Before Veteran’s Day is over, I thought I would repost two passages from my commonplace book that always come to mind on this day. Both come from Wendell Berry’s marvelous novel Hannah Coulter. Hannah Coulter is set in the tiny hamlet of Port William and brings that fictional community to life through the memories of an aged farm wife. Chronologically, the novel spans the period from the Great Depression through the close of the twentieth century, but the emotional heart of the novel grapples with the personal effects of the Second World War.
Toward the end of her recollections, Hannah relates that she “married the war twice, you might say, once in ignorance, once in knowledge.” She married her first true love, Virgil Feltner, just weeks before the Japanese attack on Pearl Harbor. Virgil entered the army in 1942 but didn’t come home, falling at the Battle of the Bulge. In 1948 she married another local GI, Nathan Coulter, who did come home but was forever marked by what he had experienced.

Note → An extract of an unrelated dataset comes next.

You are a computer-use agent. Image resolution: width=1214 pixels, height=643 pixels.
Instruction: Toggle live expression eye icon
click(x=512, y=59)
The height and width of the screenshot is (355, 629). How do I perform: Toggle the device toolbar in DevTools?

Hannah’s reflections about her second husband remind me of my own father’s unwillingness—or inability—to share about his wartime experiences. And so I was deeply moved to read Hannah’s reflections on Nathan’s half-century-long silence:
He did not talk about it, I understood, because it was painful to remember; and for the same reason I did not ask him about it. . . . Nathan was not the only one who was in it, who survived it and came home from it and did not talk about it. There were several from Port William who went and fought and came home and lived to be old men here, whose memories contained in silence the farthest distances of the world, terrible sights, terrible sufferings. Some of them were heroes. And they said not a word. They stood among us like monuments without inscriptions. They said nothing or said little because we have barely a language for what they knew, and they could not bear the pain of talking of their knowledge in even so poor a language as we have.

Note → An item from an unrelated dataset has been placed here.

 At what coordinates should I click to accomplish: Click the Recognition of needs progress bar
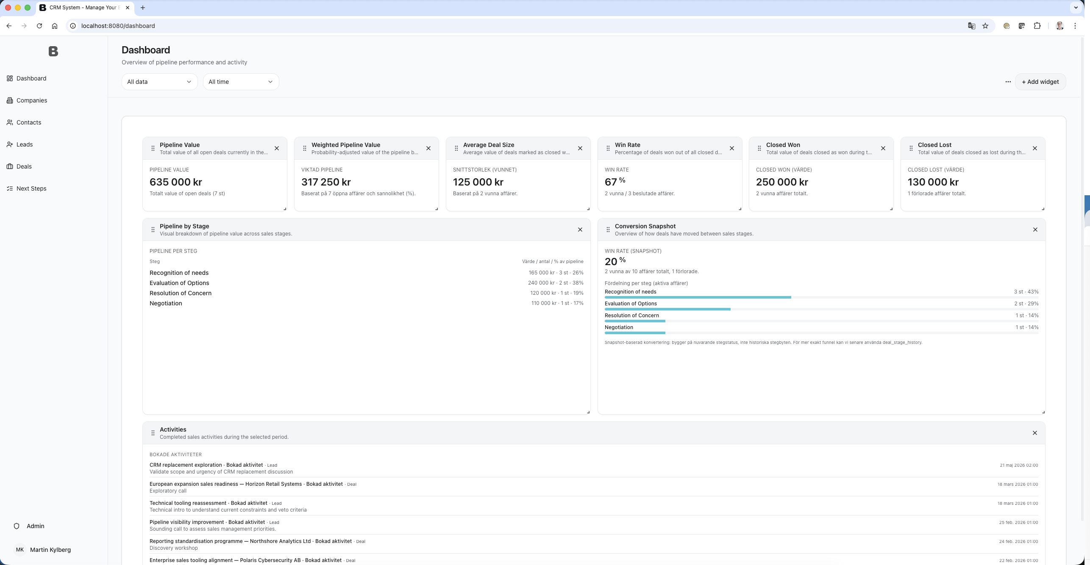click(698, 297)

If this passage speaks to me as the son of one of these “monuments without inscriptions,” a second passage now in my commonplace book speaks to anyone who wishes to take the past seriously. Much earlier in the novel, Hannah shares some of what went through her mind after news arrived of the death of her first husband, Virgil:
Grieved as I was, half destroyed as I sometimes felt myself to be, I didn’t get mad about Virgil’s death. Who was there to get mad at? It would be like getting mad at the world, or at God. What made me mad, and still does, were the people who took it on themselves to speak for him after he was dead. I dislike for the dead to be made to agree with whatever some powerful living person wants to say. Was Virgil a hero? In his dying was he willing to die, or glad to sacrifice his life? Is the life and freedom of the living a satisfactory payment to the dead in war for their dying? Would Virgil think so? I have imagined that he would. But I don’t know. Who can speak for the dead? . . .

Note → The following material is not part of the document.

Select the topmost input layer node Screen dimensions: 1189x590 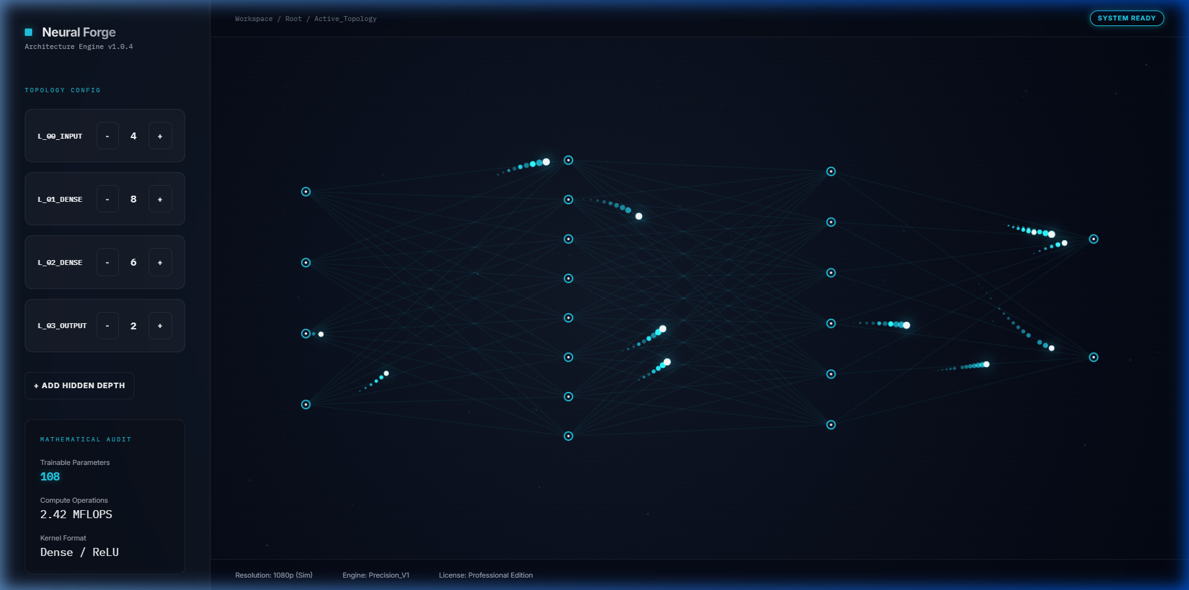click(305, 191)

It’s a powerful question. Who, indeed, can speak for the dead? In a sense, this is exactly what the historian is called to do, to resurrect the dead and give them voice again. And yet, as Hannah realizes, in our fallenness we will be sorely tempted to make the dead agree with us, to speak for us rather than to us. None of us is exempt. It is a temptation that Christians face just as strongly as the most ideologically driven “revisionist.” And when we succumb to it, however noble our motives, Hannah reminds us that what we are doing is preying on the weak. “I don’t mean to be quarrelsome,” she concludes, “but the dead are helpless. . . . The living must protect the dead.”